→ Work to complete
Repeat the entries word for word, starting at the line with "Describe the element at coordinates (53, 70)" and ending at the line with "sidebar-subitem-print-config: 列印配置 is". Leave the pictures out.

→ The records
# # # #

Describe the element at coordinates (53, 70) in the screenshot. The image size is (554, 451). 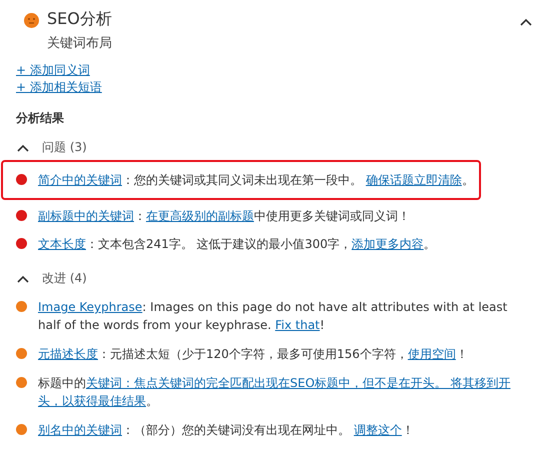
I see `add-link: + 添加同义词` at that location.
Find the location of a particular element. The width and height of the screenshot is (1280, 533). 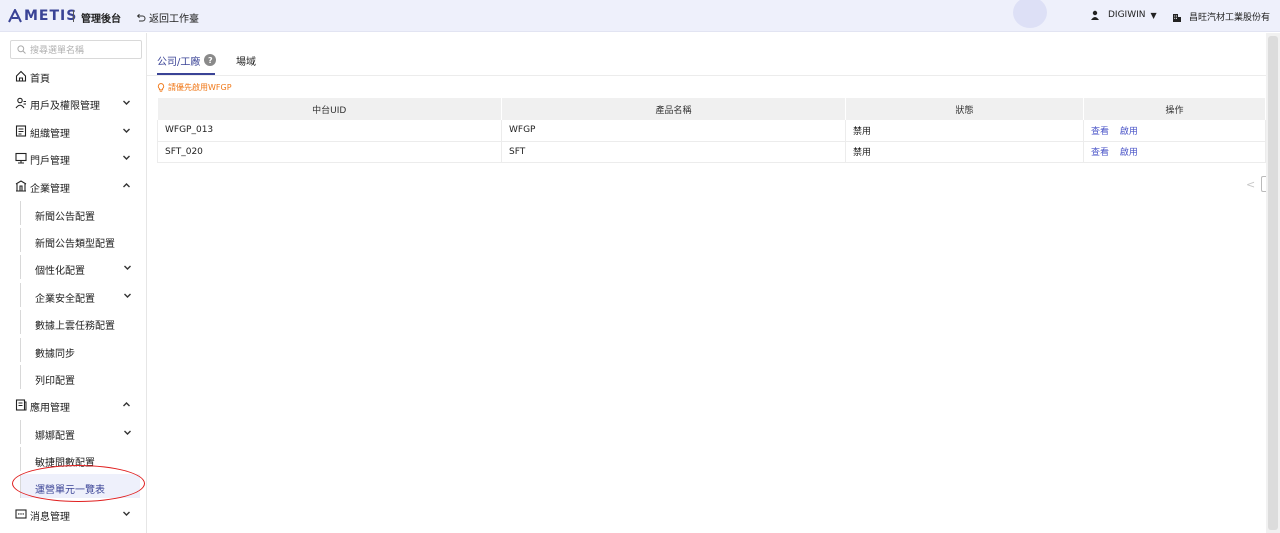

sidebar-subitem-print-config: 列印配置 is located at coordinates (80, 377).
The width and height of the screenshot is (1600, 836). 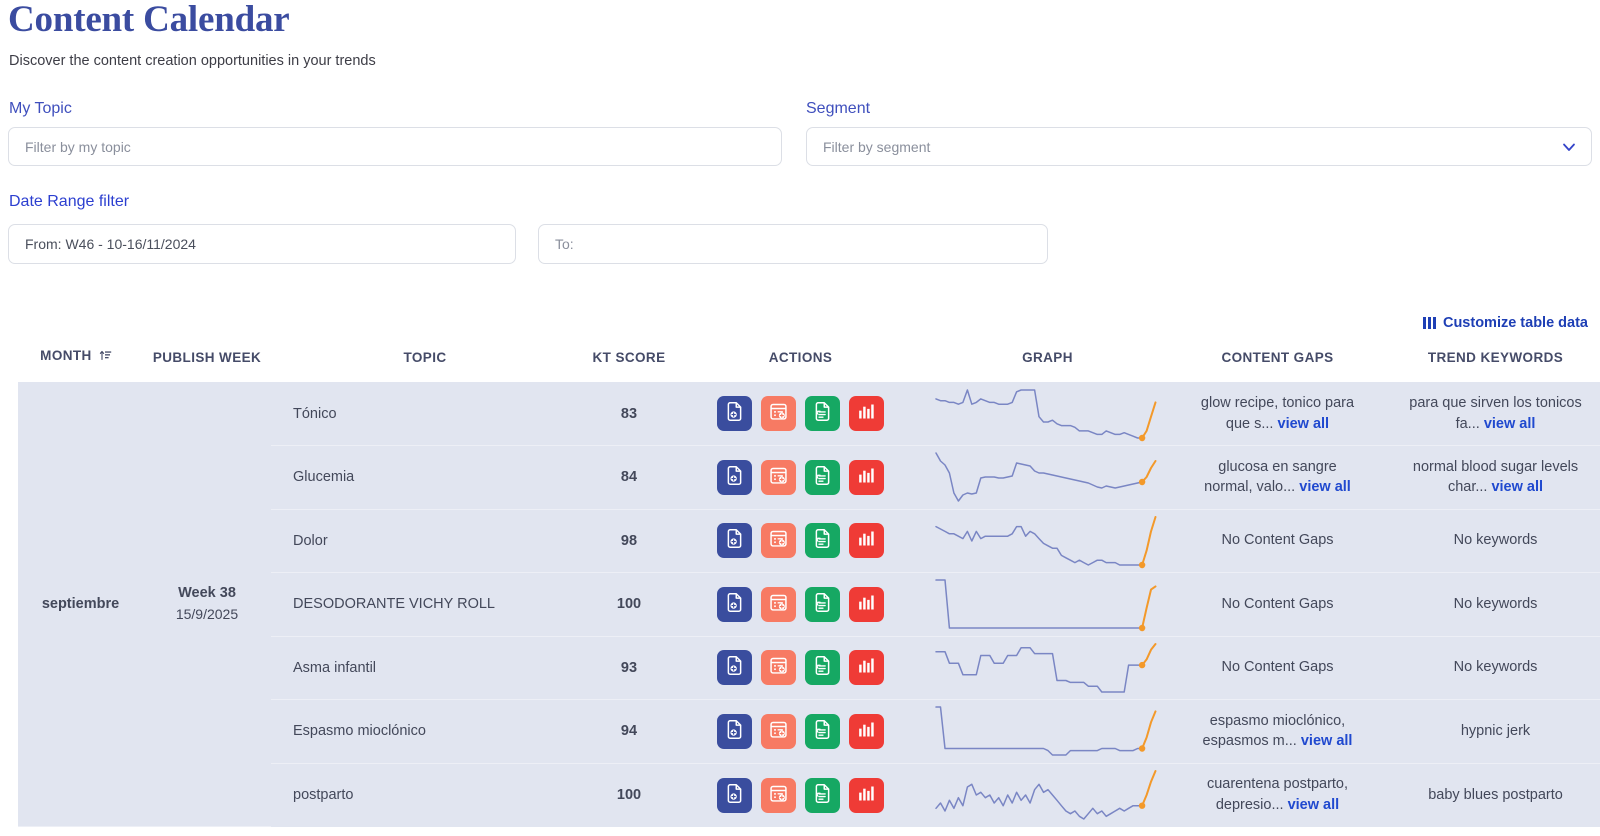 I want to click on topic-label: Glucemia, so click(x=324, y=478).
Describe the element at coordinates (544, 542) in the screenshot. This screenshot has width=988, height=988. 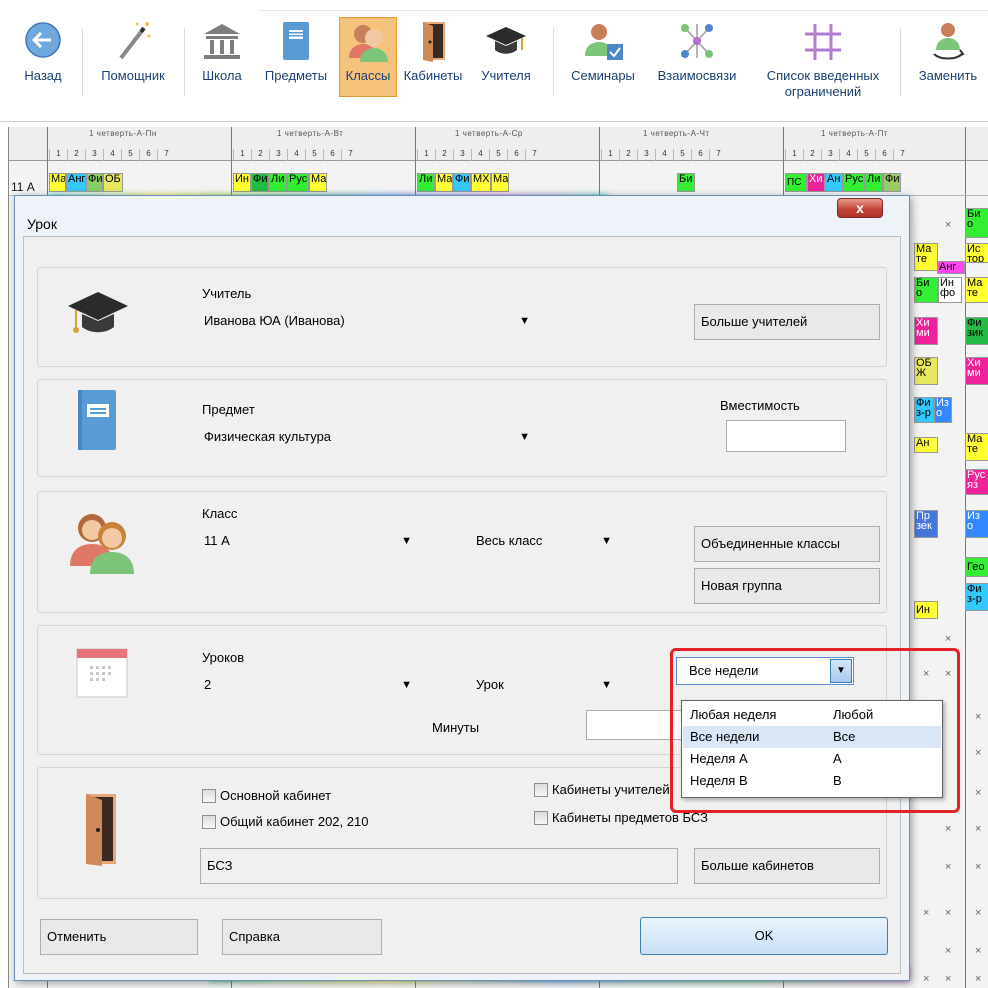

# # # #

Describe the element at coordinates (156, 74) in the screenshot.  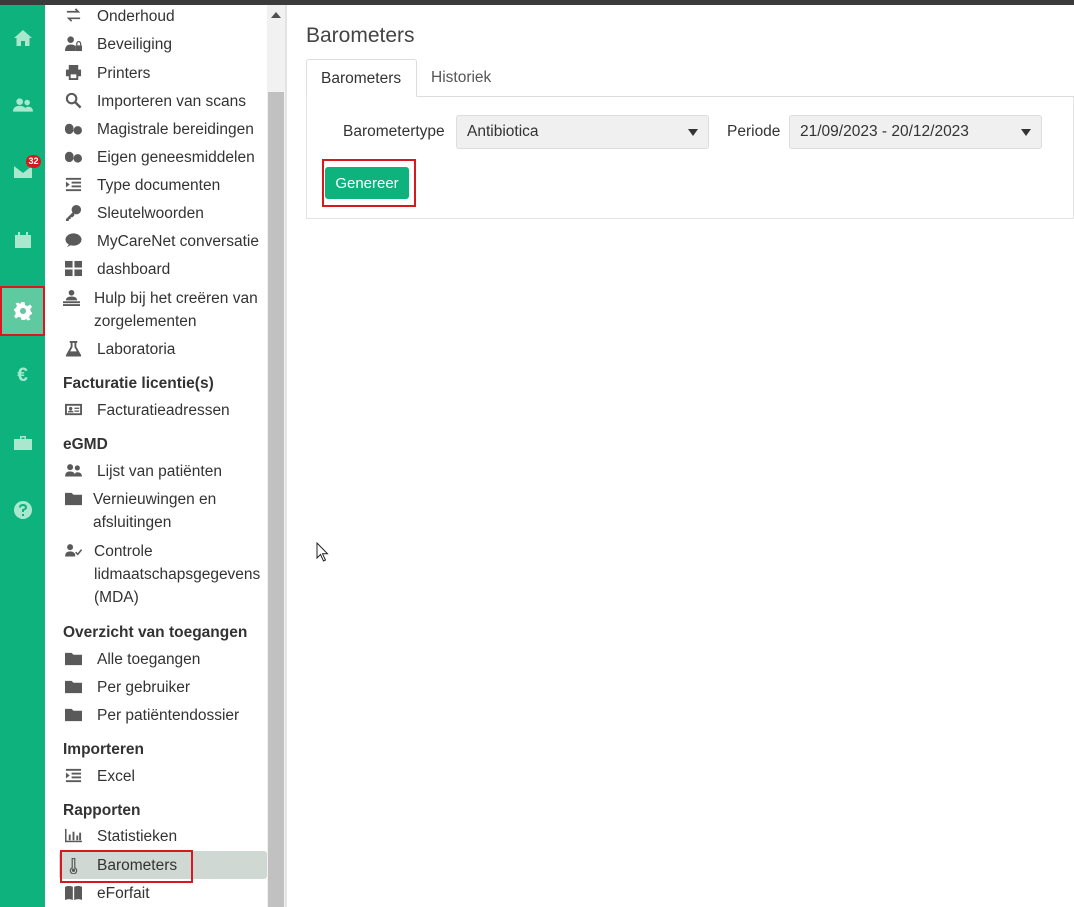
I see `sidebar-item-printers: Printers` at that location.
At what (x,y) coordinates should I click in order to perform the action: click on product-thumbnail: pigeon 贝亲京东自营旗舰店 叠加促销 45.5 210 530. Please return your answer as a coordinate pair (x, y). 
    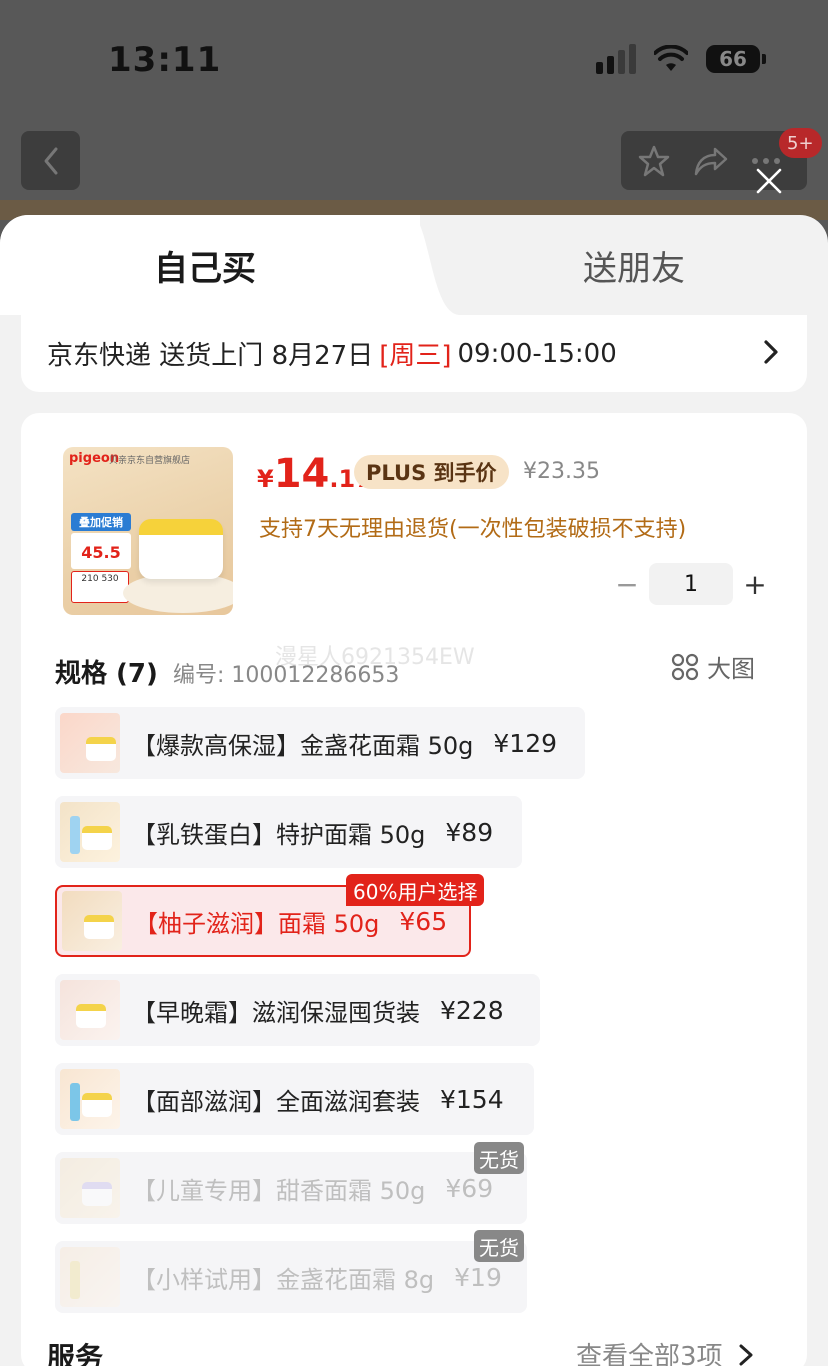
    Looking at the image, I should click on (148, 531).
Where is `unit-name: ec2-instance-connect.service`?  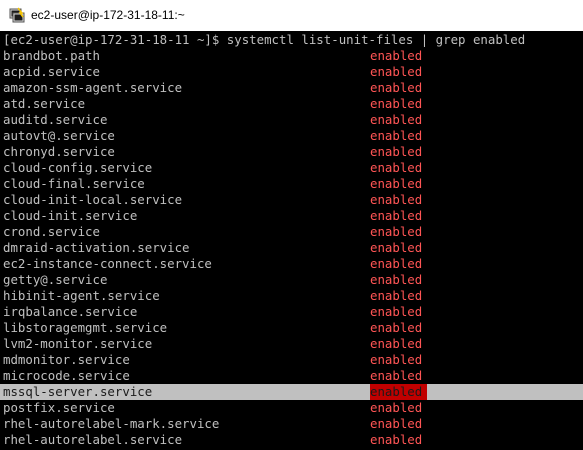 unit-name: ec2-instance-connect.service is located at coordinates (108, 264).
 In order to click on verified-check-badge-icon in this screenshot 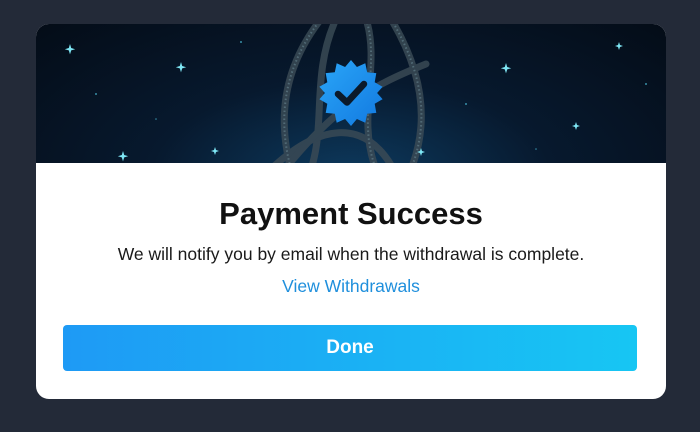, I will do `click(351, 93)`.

# # # #

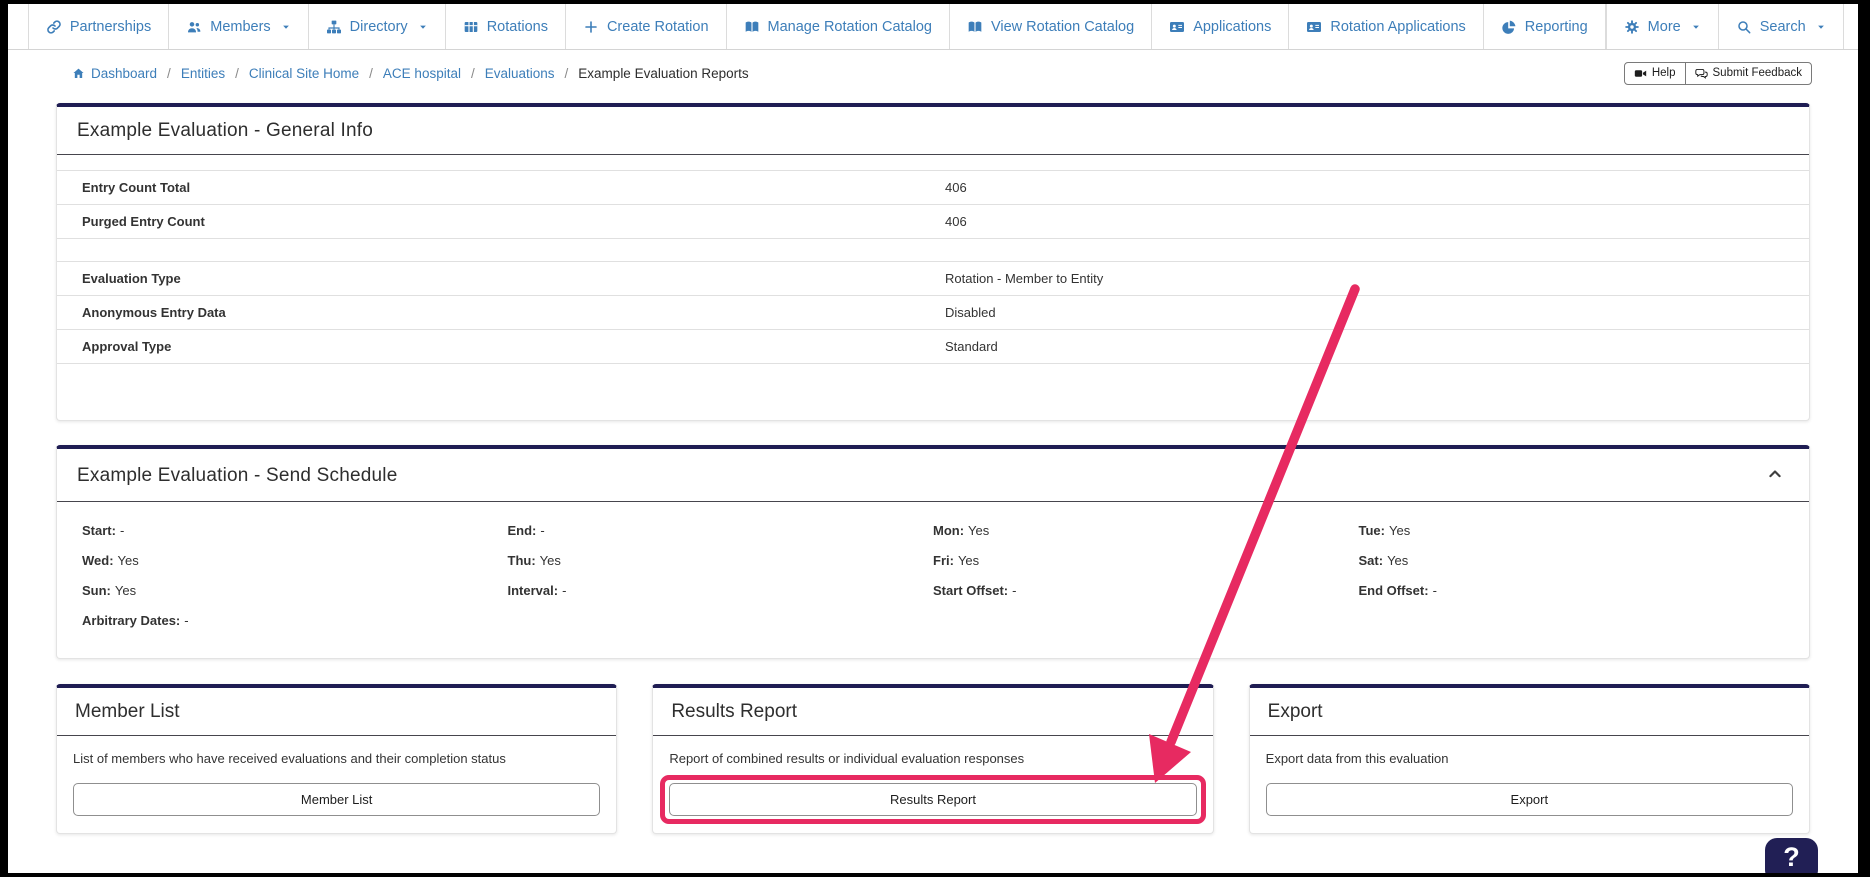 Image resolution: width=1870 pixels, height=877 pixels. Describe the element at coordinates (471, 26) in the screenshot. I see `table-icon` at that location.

# # # #

→ Completed task
Describe the element at coordinates (53, 70) in the screenshot. The image size is (554, 451). 
I see `add-link: + 添加同义词` at that location.
Find the location of a particular element. The width and height of the screenshot is (1280, 533). 

sidebar-subitem-print-config: 列印配置 is located at coordinates (80, 377).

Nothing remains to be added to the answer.